:: WHAT THE EXERCISE ASKS ::
Look through the data below and, wherever a line carries the word "text", please copy that line.
======== RECORDS TO USE
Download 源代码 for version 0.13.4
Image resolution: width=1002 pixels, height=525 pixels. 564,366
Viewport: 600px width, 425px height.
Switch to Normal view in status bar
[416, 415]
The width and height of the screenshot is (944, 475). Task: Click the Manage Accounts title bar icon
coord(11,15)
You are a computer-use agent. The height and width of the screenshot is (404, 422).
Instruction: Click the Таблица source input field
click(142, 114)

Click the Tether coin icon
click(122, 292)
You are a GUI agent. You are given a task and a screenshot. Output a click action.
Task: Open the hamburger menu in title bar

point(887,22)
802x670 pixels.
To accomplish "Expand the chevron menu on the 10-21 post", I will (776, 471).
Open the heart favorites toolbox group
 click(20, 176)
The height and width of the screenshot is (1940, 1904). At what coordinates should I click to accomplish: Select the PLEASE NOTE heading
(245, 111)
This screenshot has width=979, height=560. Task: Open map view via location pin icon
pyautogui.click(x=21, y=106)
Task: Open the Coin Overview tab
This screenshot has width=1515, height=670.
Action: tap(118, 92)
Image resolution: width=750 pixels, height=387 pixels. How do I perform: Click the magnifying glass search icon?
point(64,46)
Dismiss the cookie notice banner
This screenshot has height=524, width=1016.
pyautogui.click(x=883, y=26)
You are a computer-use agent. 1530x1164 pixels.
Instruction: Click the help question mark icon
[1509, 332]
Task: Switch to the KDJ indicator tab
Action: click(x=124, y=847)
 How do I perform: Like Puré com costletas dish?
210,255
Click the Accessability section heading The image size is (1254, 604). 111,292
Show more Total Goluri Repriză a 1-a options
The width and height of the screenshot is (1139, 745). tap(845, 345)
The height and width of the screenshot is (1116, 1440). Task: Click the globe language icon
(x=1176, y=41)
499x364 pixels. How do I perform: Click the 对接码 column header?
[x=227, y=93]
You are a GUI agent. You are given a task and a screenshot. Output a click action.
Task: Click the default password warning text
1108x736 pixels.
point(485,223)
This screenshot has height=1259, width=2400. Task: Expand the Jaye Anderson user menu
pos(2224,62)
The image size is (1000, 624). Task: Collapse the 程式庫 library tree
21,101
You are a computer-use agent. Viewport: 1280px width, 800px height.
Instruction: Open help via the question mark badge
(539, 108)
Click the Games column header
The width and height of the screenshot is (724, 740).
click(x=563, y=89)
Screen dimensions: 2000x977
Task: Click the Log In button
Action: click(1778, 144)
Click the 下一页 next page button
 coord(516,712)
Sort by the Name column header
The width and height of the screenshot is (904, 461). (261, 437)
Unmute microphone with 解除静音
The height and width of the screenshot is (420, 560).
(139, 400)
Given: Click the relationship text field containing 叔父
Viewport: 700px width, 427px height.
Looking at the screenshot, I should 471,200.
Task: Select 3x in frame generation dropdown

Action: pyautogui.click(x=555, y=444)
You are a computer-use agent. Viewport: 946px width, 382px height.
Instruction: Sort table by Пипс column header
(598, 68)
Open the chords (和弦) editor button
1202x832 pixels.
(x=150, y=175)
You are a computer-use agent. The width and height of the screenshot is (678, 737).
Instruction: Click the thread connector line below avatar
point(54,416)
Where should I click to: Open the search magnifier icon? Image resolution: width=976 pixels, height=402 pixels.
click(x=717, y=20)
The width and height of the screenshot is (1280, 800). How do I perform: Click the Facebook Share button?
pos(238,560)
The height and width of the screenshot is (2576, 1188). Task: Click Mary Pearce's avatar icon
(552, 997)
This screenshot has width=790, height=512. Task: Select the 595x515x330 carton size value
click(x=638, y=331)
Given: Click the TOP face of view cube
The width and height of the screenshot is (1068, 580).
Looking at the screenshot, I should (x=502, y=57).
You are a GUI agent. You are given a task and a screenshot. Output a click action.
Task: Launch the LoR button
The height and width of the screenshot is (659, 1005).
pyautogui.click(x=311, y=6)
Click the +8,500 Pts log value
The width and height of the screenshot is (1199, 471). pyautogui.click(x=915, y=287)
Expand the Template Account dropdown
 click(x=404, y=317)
================
:: SOLUTION BELOW ::
Task: Click the default password warning text
Given: Click the relationship text field containing 叔父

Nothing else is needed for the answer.